*Problem requirements*
Reproduce every one of the following entries word for word, leaving nothing out and changing nothing.

*Records supplied*
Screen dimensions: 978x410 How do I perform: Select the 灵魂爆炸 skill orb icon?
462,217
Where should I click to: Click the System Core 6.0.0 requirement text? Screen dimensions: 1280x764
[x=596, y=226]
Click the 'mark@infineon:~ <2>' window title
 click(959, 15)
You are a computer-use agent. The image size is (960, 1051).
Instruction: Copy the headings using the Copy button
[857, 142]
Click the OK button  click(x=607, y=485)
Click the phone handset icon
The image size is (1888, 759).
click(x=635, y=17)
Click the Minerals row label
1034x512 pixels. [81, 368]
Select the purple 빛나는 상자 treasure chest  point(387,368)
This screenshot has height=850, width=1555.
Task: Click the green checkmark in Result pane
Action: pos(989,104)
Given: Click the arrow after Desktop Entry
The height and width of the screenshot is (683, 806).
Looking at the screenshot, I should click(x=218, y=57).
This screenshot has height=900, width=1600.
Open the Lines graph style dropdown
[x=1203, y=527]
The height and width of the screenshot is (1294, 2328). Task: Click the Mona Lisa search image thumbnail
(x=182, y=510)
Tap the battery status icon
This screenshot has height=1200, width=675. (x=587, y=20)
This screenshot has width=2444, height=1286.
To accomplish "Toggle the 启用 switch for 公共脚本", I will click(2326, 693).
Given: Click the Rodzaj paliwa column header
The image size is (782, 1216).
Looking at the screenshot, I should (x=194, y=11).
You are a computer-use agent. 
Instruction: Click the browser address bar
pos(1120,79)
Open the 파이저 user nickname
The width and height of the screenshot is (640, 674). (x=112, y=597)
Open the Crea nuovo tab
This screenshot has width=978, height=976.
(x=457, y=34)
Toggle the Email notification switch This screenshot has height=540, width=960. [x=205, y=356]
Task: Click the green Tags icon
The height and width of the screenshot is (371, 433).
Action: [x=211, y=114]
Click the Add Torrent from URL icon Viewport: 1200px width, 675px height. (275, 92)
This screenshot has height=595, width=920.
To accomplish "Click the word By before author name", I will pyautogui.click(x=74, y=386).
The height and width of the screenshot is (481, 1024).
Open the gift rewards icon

*Correct answer*
Screen dimensions: 978x410 How do I perform: Select the 灵魂爆炸 skill orb icon?
462,217
Where should I click to: Click the System Core 6.0.0 requirement text? Screen dimensions: 1280x764
[x=596, y=226]
Click the 'mark@infineon:~ <2>' window title
 click(959, 15)
You are a computer-use agent. The image size is (960, 1051).
Instruction: Copy the headings using the Copy button
[857, 142]
Click the OK button  click(x=607, y=485)
Click the phone handset icon
The image size is (1888, 759).
click(x=635, y=17)
Click the Minerals row label
1034x512 pixels. [81, 368]
Select the purple 빛나는 상자 treasure chest  point(387,368)
This screenshot has height=850, width=1555.
Task: Click the green checkmark in Result pane
Action: pos(989,104)
Given: Click the arrow after Desktop Entry
The height and width of the screenshot is (683, 806).
Looking at the screenshot, I should click(x=218, y=57).
This screenshot has height=900, width=1600.
Open the Lines graph style dropdown
[x=1203, y=527]
The height and width of the screenshot is (1294, 2328). Task: Click the Mona Lisa search image thumbnail
(x=182, y=510)
Tap the battery status icon
This screenshot has height=1200, width=675. (x=587, y=20)
This screenshot has width=2444, height=1286.
To accomplish "Toggle the 启用 switch for 公共脚本", I will click(2326, 693).
Given: Click the Rodzaj paliwa column header
The image size is (782, 1216).
Looking at the screenshot, I should (x=194, y=11).
You are a computer-use agent. 
Instruction: Click the browser address bar
pos(1120,79)
Open the 파이저 user nickname
The width and height of the screenshot is (640, 674). (x=112, y=597)
Open the Crea nuovo tab
This screenshot has width=978, height=976.
(x=457, y=34)
Toggle the Email notification switch This screenshot has height=540, width=960. [x=205, y=356]
Task: Click the green Tags icon
The height and width of the screenshot is (371, 433).
Action: [x=211, y=114]
Click the Add Torrent from URL icon Viewport: 1200px width, 675px height. (275, 92)
This screenshot has height=595, width=920.
To accomplish "Click the word By before author name", I will pyautogui.click(x=74, y=386).
The height and width of the screenshot is (481, 1024).
Open the gift rewards icon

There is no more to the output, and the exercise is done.